=== Task item ===
When you reach the line that contains "How do I perform: Open", give it back exactly along with each line after it to the end of the entries; skip any pictures.
※
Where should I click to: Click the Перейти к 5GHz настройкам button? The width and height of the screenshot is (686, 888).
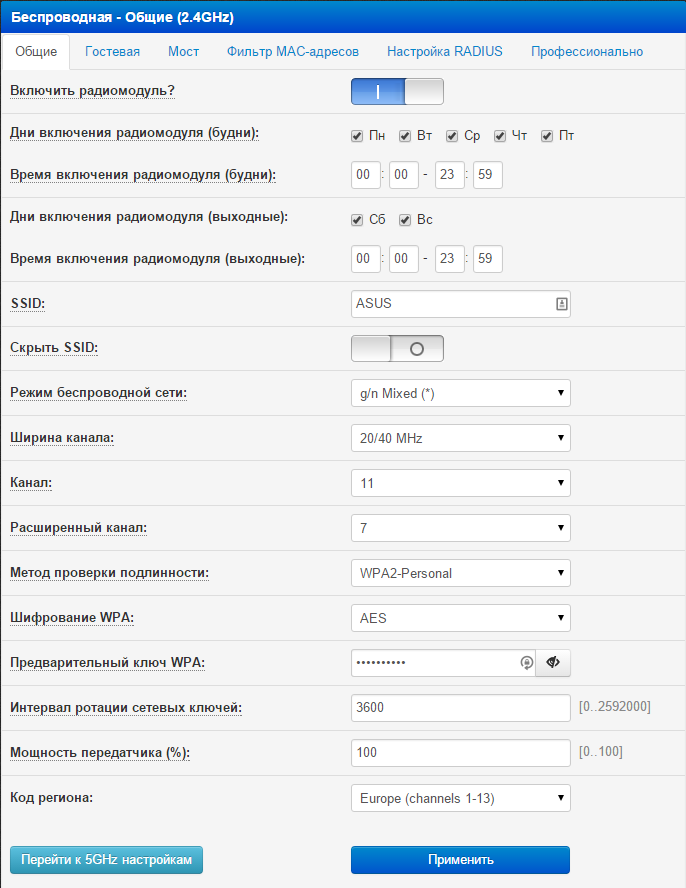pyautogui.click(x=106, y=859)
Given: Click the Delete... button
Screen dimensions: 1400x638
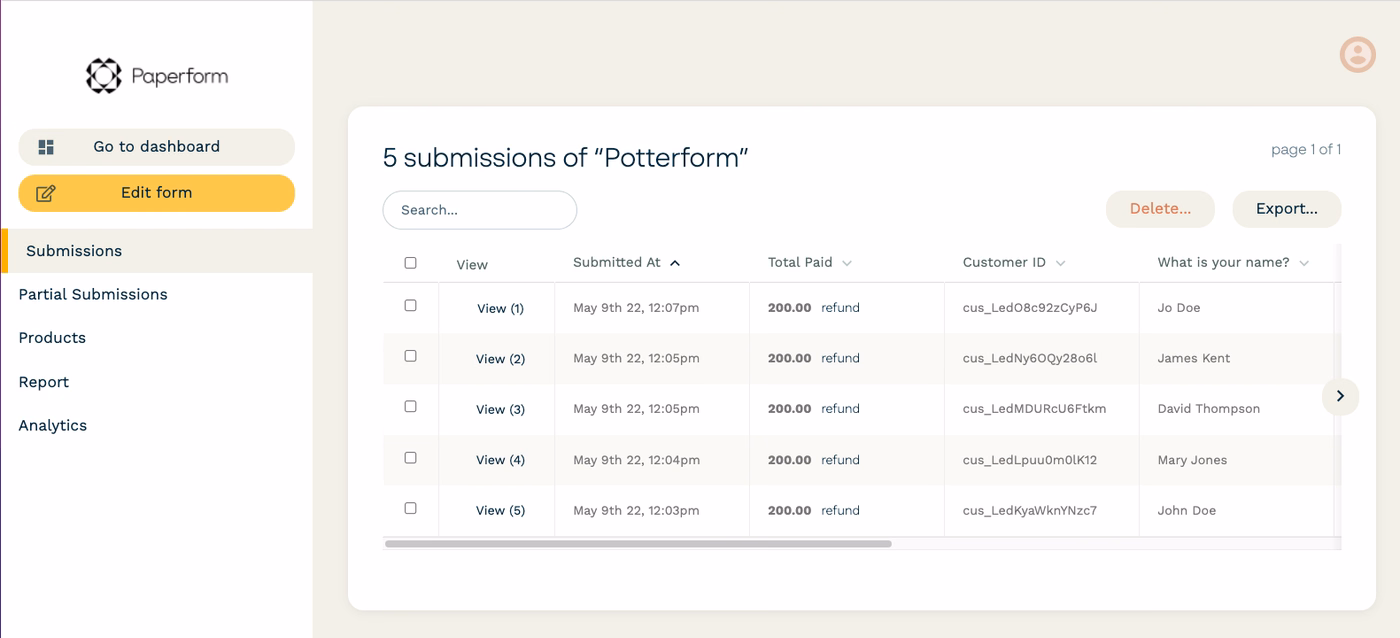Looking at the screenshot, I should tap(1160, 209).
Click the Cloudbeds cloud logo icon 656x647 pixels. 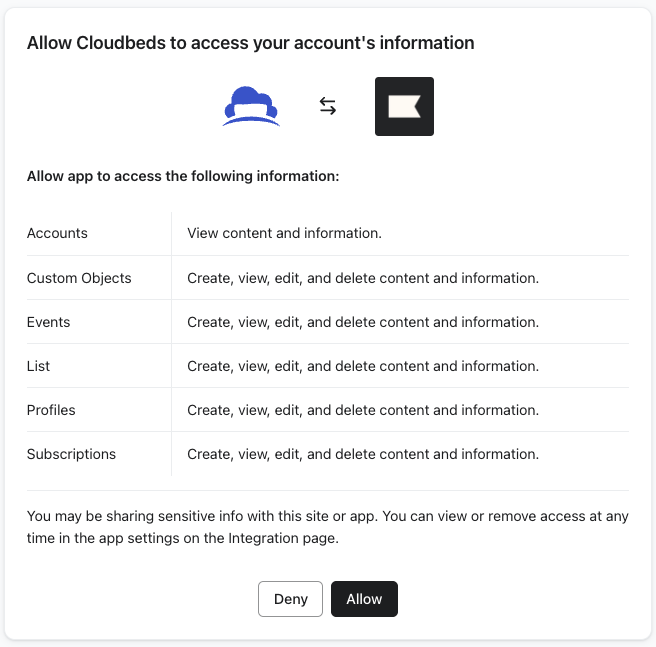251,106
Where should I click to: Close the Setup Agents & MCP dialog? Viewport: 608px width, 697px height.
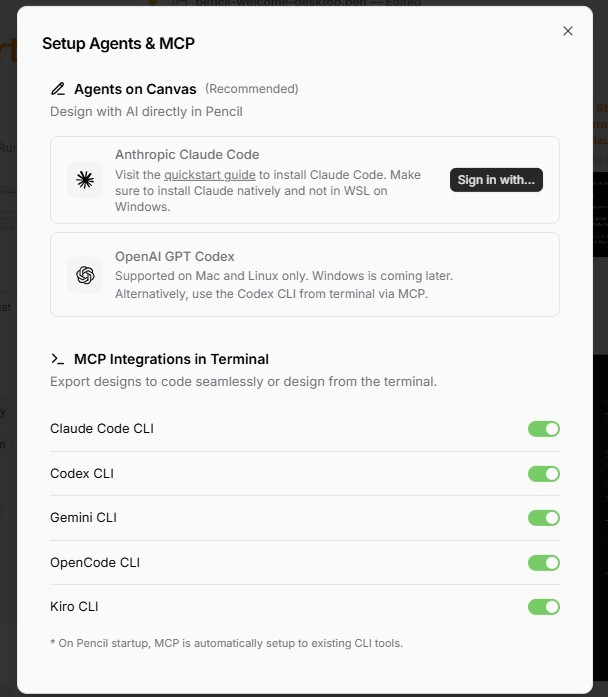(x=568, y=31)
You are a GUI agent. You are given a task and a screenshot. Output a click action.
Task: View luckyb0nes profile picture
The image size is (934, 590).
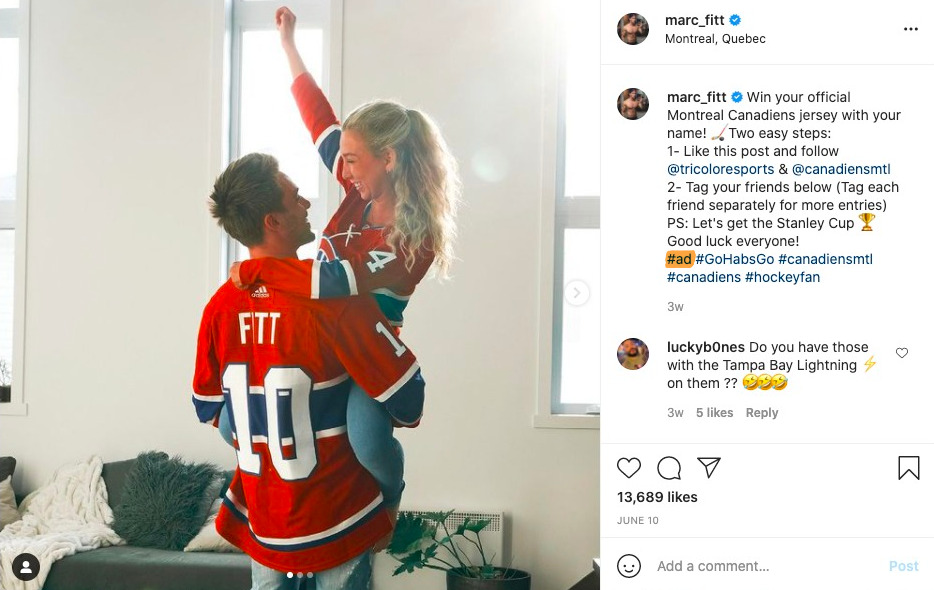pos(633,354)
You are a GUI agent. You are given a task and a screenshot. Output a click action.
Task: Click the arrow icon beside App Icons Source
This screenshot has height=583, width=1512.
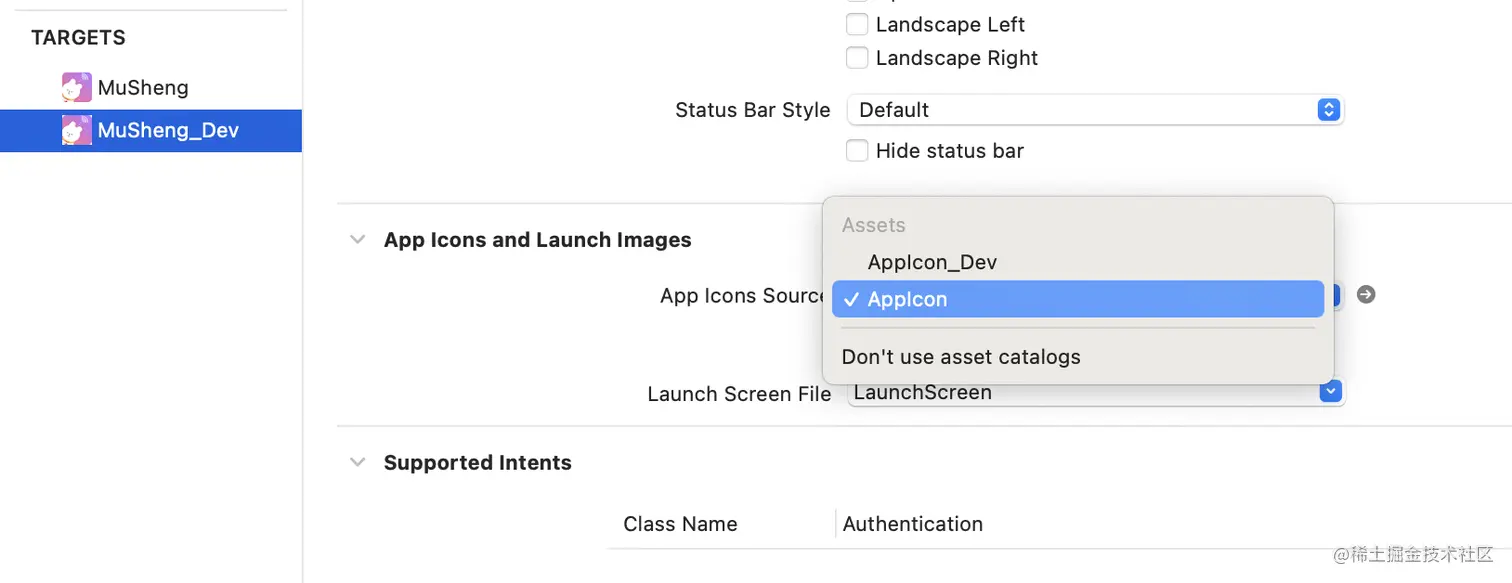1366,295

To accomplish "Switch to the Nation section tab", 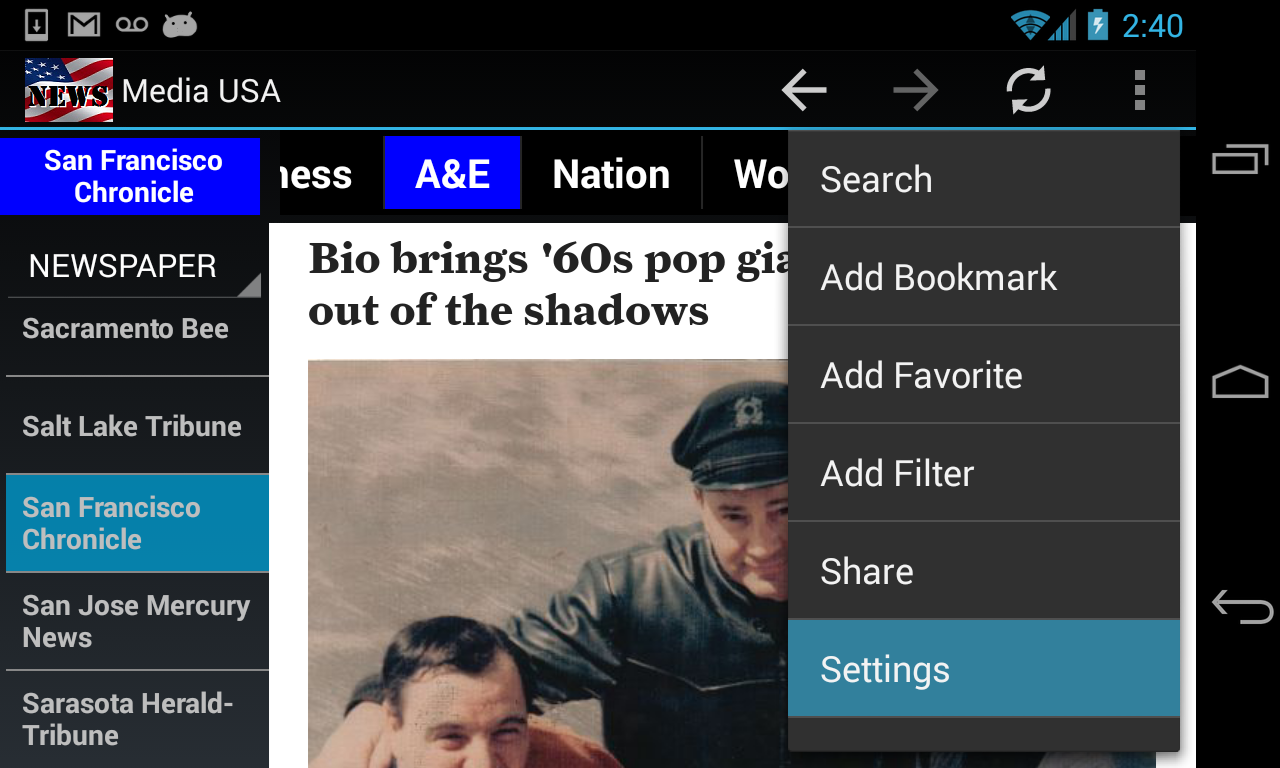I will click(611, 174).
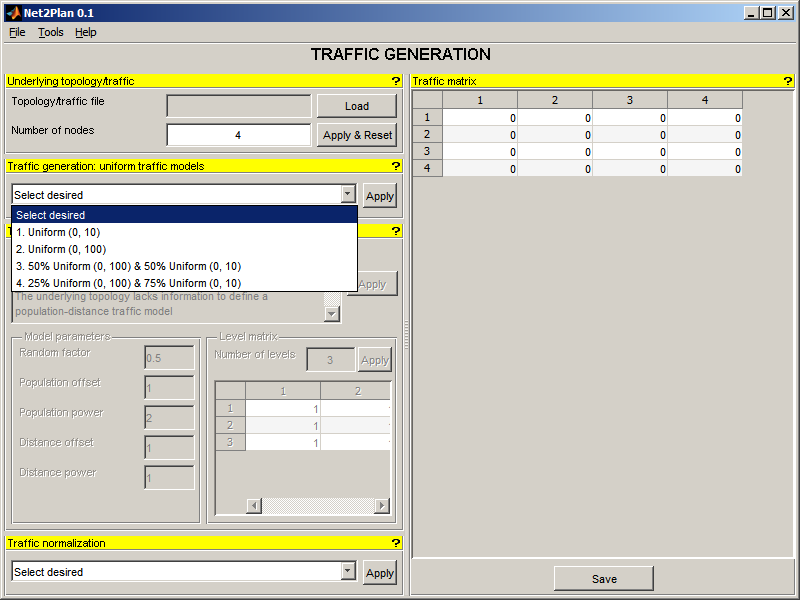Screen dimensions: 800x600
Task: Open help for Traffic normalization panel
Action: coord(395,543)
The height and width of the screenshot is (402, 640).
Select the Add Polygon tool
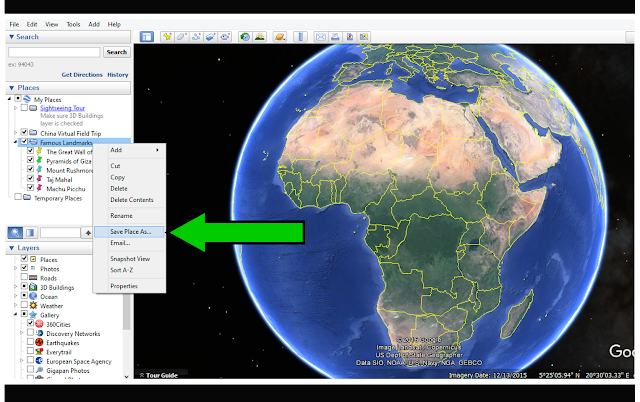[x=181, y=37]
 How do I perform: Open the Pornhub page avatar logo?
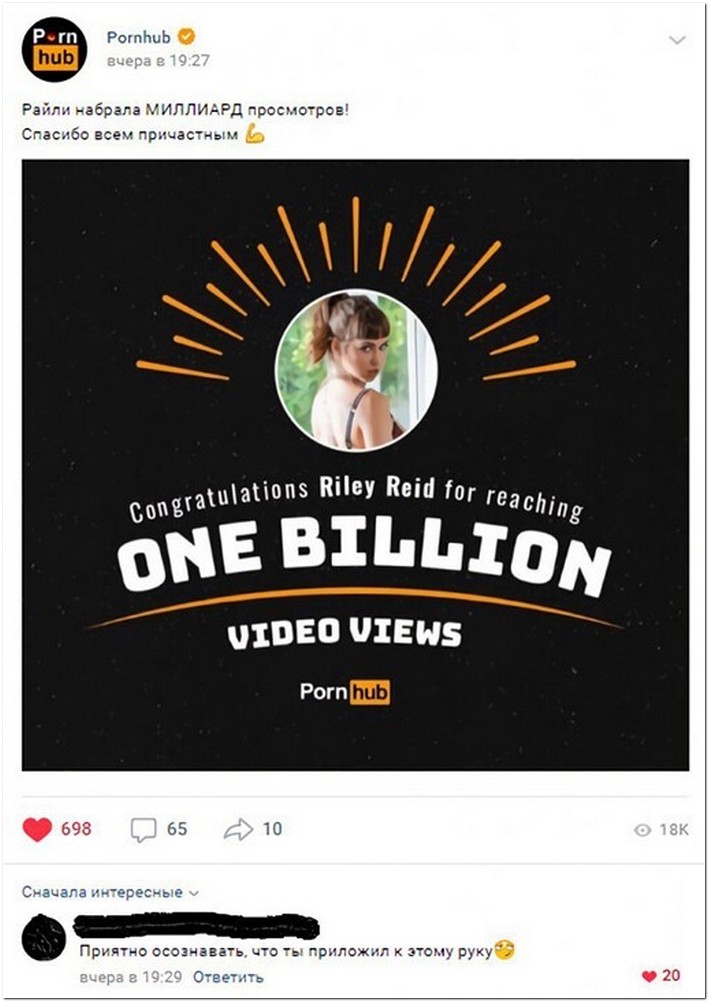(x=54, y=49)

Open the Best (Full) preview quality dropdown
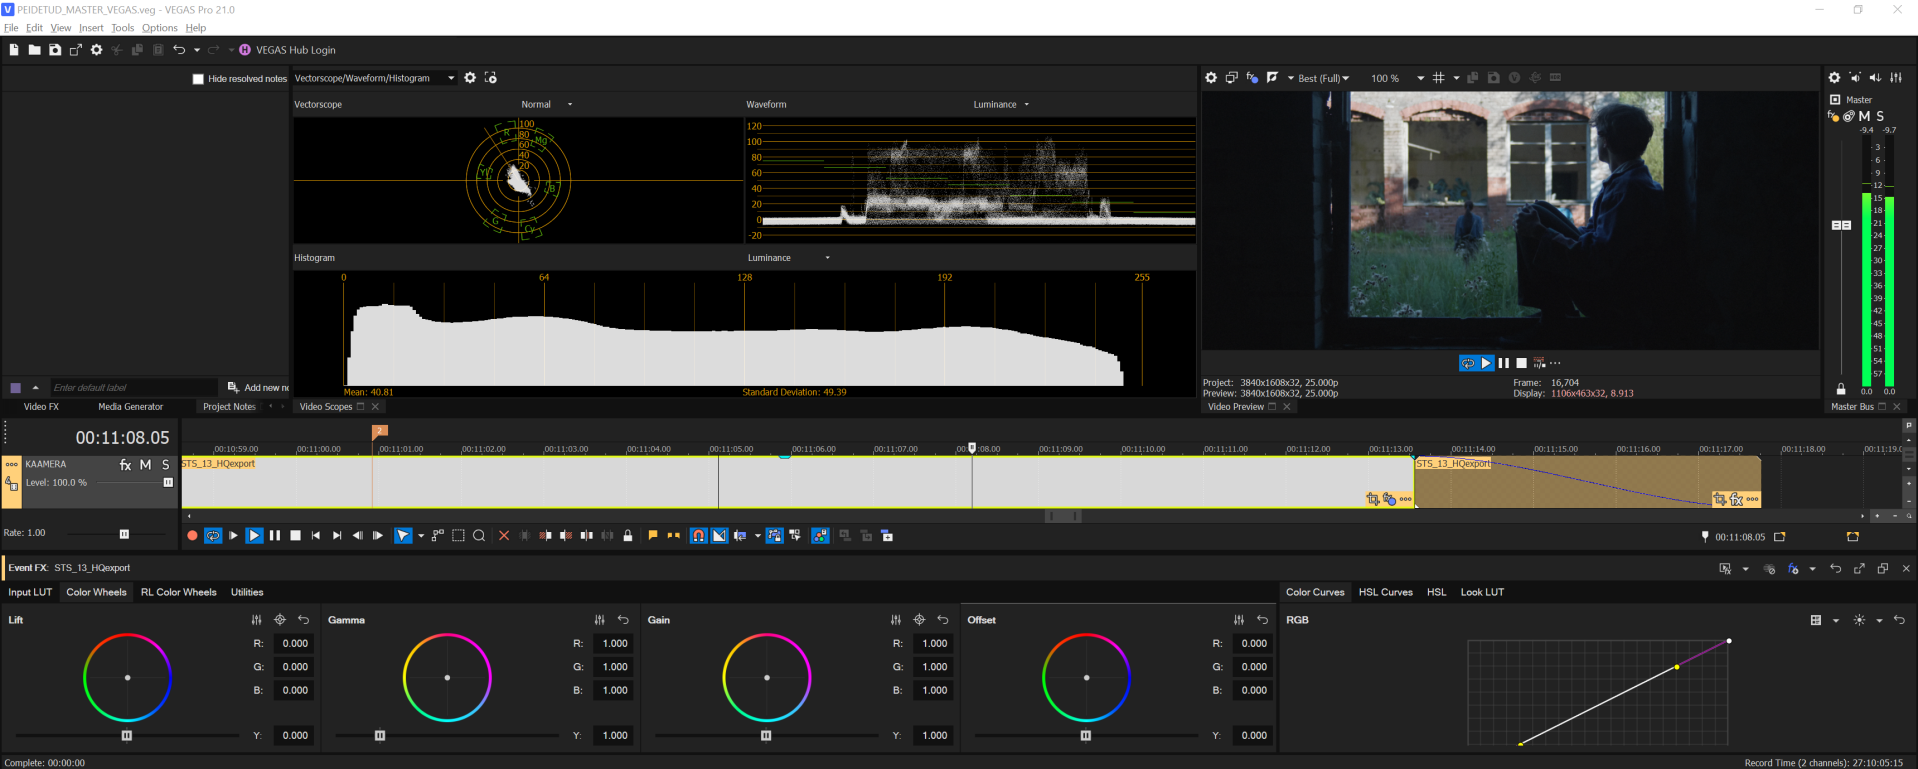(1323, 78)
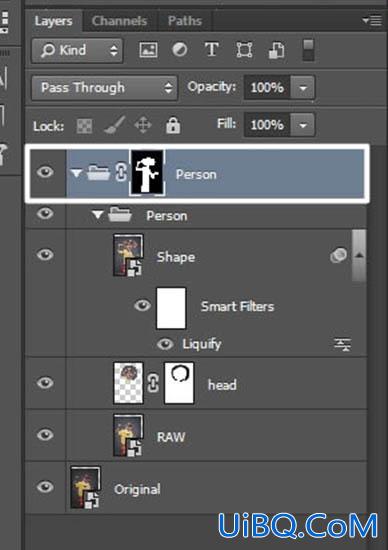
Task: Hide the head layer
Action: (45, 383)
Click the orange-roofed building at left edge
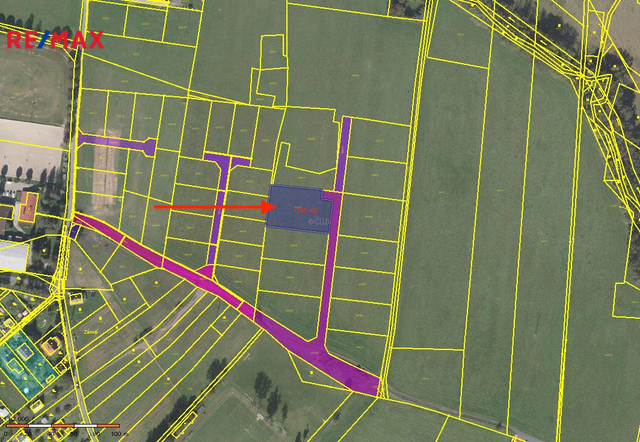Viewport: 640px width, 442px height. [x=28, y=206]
※
=== Final answer ===
 How do I perform: Open the Pornhub page avatar logo?
(x=54, y=49)

Open the Best (Full) preview quality dropdown
(1323, 78)
Task: Hide the head layer
Action: (45, 383)
Click the orange-roofed building at left edge
Viewport: 640px width, 442px height. [x=28, y=206]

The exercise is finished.